“Este é um movimento popular pela Democracia”. Com essa definição do Na Trilha da Democracia, o escritor e teólogo Leonardo Boff, um dos maiores intelectuais progressistas do país, abriu a 10ª edição do projeto na noite desta quarta-feira, 13 de março.
Com o hall da reitoria e o auditório Otto Brito de Guerra absolutamente lotados, Leonardo Boff, um dos principais expoentes da teologia da libertação, corrente progressista da igreja católica, falou sobre os desafios para restabelecer a Democracia e garantir Direitos Humanos “dentro de um estado de exceção, que atropela leis e não respeita a legalidade das coisas”.

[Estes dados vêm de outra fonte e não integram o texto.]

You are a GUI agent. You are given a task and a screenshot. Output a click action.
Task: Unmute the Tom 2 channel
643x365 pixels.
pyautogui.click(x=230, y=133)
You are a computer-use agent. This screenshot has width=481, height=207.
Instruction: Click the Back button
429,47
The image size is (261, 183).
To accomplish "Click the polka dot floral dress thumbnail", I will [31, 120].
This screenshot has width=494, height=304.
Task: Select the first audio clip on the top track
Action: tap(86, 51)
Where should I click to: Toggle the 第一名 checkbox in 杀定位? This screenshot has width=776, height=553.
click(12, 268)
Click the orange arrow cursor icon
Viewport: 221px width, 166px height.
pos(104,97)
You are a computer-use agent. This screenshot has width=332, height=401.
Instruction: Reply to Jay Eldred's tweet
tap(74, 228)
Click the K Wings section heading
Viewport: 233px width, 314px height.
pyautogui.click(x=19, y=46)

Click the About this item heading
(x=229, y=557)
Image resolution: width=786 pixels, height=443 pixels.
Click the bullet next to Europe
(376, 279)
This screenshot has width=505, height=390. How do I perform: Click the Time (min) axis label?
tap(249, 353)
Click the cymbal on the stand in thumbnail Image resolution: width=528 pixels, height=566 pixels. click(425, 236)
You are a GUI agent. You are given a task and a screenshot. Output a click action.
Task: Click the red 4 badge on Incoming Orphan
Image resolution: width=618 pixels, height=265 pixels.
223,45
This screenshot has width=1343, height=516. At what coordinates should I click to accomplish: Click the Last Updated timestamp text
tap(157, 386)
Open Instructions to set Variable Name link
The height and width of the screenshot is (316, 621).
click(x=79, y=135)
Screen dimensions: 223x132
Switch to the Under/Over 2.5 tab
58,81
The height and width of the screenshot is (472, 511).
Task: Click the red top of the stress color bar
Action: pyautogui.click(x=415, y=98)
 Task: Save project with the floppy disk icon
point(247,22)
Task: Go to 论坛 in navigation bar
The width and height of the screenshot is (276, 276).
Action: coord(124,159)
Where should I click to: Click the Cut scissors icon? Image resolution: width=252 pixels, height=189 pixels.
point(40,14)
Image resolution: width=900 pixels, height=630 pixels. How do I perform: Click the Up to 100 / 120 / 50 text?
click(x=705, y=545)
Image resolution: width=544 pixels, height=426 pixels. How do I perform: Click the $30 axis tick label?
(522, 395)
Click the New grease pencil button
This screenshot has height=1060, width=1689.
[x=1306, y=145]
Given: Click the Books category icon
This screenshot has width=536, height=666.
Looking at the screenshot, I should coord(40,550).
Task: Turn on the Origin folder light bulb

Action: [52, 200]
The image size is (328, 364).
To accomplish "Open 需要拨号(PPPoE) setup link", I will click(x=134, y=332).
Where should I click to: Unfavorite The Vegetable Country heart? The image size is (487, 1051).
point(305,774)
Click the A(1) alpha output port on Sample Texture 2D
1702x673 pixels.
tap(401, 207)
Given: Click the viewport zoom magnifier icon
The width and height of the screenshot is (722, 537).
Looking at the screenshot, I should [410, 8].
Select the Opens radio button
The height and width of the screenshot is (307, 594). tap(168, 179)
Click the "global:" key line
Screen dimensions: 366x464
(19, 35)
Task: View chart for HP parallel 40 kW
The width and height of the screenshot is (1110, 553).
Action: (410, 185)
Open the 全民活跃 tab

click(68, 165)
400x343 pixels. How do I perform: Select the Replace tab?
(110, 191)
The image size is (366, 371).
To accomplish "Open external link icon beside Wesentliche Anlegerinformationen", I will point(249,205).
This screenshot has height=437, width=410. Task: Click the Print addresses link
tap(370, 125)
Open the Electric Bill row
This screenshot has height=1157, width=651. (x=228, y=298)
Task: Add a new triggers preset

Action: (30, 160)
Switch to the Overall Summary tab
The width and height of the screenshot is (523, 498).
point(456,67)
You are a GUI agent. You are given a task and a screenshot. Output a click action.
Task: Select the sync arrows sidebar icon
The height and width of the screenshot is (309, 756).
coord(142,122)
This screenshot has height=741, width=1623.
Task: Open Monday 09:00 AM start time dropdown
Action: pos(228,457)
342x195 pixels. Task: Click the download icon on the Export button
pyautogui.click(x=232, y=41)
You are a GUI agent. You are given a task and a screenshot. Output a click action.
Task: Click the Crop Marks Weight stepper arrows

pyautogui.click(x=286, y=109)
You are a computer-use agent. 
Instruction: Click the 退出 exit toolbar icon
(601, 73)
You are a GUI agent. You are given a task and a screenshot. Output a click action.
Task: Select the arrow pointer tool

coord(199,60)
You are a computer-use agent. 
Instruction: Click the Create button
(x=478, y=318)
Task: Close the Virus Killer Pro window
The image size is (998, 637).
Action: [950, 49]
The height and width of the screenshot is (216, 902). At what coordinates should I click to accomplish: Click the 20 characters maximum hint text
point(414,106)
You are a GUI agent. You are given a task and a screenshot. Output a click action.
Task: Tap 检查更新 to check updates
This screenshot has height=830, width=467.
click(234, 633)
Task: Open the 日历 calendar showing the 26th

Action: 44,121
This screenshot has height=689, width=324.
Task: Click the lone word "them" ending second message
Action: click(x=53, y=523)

Sob forte emoção, Boff iniciou sua exposição fazendo um contraponto às manifestações de intolerância e desrespeito aos direitos humanos ao lembrar de trágicos acontecimentos que “nos fazem sofrer e até chorar”, como o assassinato de jovens estudantes na escola de Suzano, a morte do neto do ex-presidente Lula, de apenas 7 anos, e “toda a situação do nosso país que ataca toda a raiz da nossa soberania, da nossa democracia, e nos envergonha”.
Com a assertiva de que os direitos humanos são uma das conquistas civilizatórias mais importantes da humanidade e pressupõem que cada ser humano tem valores que devem ser respeitados, Boff ressaltou a importância de tratar as temáticas Democracia e Direitos Humanos de forma articulada por terem componentes que se exigem mutualmente.
“Depois de mais de 70 anos de assinatura da carta da terra sobre os direitos humanos e 30 anos da nossa Constituição, que significou consenso, acordo social, é colocado em questão a Democracia e Direitos Humanos. Constata-se que a observância aos Direitos Humanos a nível mundial, especialmente em nosso país, é absolutamente insuficiente”, afirmou Boff.
Boff atribuiu ao sistema econômico financeiro as crescentes violações sistemáticas a direitos humanos e de ameaças à democracia em todo o mundo. São “tempos de barbárie, cruéis e sem piedade”, disse, onde “as grandes nações, aquelas que comandam a economia e a política mundial estão cada vez mais violentas, atropelam as Constituições e não respeitam os Direitos Humanos”.
Essa realidade de conflitos, tensões e rupturas, Boff aponta como consequências à natureza da sociedade dominante no mundo. “Trata-se de uma sociedade cujo o eixo articulador é a economia capitalista. Esse tipo de economia que se orienta só pela competição e nada pela cooperação. É Guerra dos ‘eus’, onde cada um diz ‘eu’ e não consegue dizer ‘nós’”.
Para ele, o mais importante na sociedade hoje é respeitar a opção e posição dos outros, mesmo que não compartilhemos da mesma visão. Contudo, observa que há uma crescente prática da intolerância. “Nossa crise é uma das mais graves, nós estamos dentro de um estado de exceção pós-democrático, sem lei. A situação é dramática porque ninguém sabe para onde nós vamos. A diferença do nosso governo para o atual é que nós tínhamos dignidade. Estamos aguardando uma decisão para um rumo no nosso país que até agora não surgiu”.
Ao falar sobre a situação do país após a vitória de Jair Bolsonaro, Boff afirmou que “vivemos uma democracia reduzida, de baixa intensidade, que não representa o povo, mas os interesses de grupos que apoiaram eleições”. Para ele, as políticas públicas não podem se guiar, como hoje vemos no Brasil, pelo não respeito à diversidade de opiniões, à dignidade do ser humano. Mas o que se observa é uma profunda intolerância, orquestrada de cima para baixo, contra os homoafetivos, contra as mulheres, contra os indígenas, contra os mais vulneráveis, especialmente os afrodescendentes, que são 55,4% da população brasileira”.
Daí a importância, para ele, em se resgatar a Democracia e os Direitos Humanos, dois valores fundantes sem os quais a humanidade encobre seu próprio rosto.
O professor Leonardo Boff, que é também ecologista, finalizou chamando o público para um novo olhar, que extrapola os direitos humanos e passa a considerar também os direitos da natureza. Ele citou a última encíclica do papa Francisco, que pede à humanidade para cuidar da casa comum, que é o planeta.